## EXCERPT TO READ
3. At no time have any Federal or State hazardous waste clean-up funds been expended with respect
to any of the Property.
4. There has never been any solid waste disposal site or underground storage tank located in, or
about the Property,nor has there been any release from an underground storage tank on real
property contiguous to the Property which has resulted in any hazardous substance coming in
contact with the Property.
5. Seller has not received any directive,citation,notice, letter,or other communication,whether
written or oral,from the Environmental Protection Agency,the Iowa Department of Natural
Resources,any other governmental agency with authority under any environmental laws,or any
other person or entity regarding the release,disposal,discharge,or presence of any hazardous
waste on the Property,or any violation of any environmental laws.
6. To the best of Seller's knowledge,neither the Property,nor the real property contiguous to the
Property,nor the predecessors in title to the Property,are in violation of,or subject to,any
existing,pending, or threatened investigation or inquiry by any governmental authority or to any
removal or remedial obligations under any environmental laws.
The foregoing representations and warranties,and the environmental indemnifications set forth in the
following subparagraph B,shall survive the closing. In addition,the foregoing representations and
warranties and the indemnifications provisions in this Offer shall not be affected by any study,
investigation,or inspection of the Property by Buyer or the agents for Buyer.

## SOURCE EXCERPT
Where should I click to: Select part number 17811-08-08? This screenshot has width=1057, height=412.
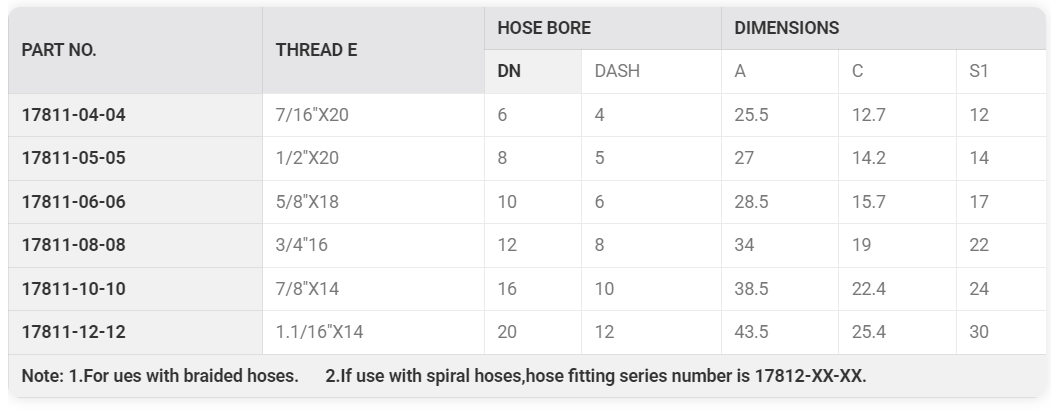(73, 245)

## CHALLENGES
**A.** Return the environmental representations verbatim, starting at the words "3. At no time" and stopping after "with the Property.".
**B.** In the environmental representations, which state agency is named among those from which Seller has received no communication?

## SOLUTIONS TO THE TASKS
**A.**
3. At no time have any Federal or State hazardous waste clean-up funds been expended with respect
to any of the Property.
4. There has never been any solid waste disposal site or underground storage tank located in, or
about the Property,nor has there been any release from an underground storage tank on real
property contiguous to the Property which has resulted in any hazardous substance coming in
contact with the Property.

**B.** The Iowa Department of Natural Resources.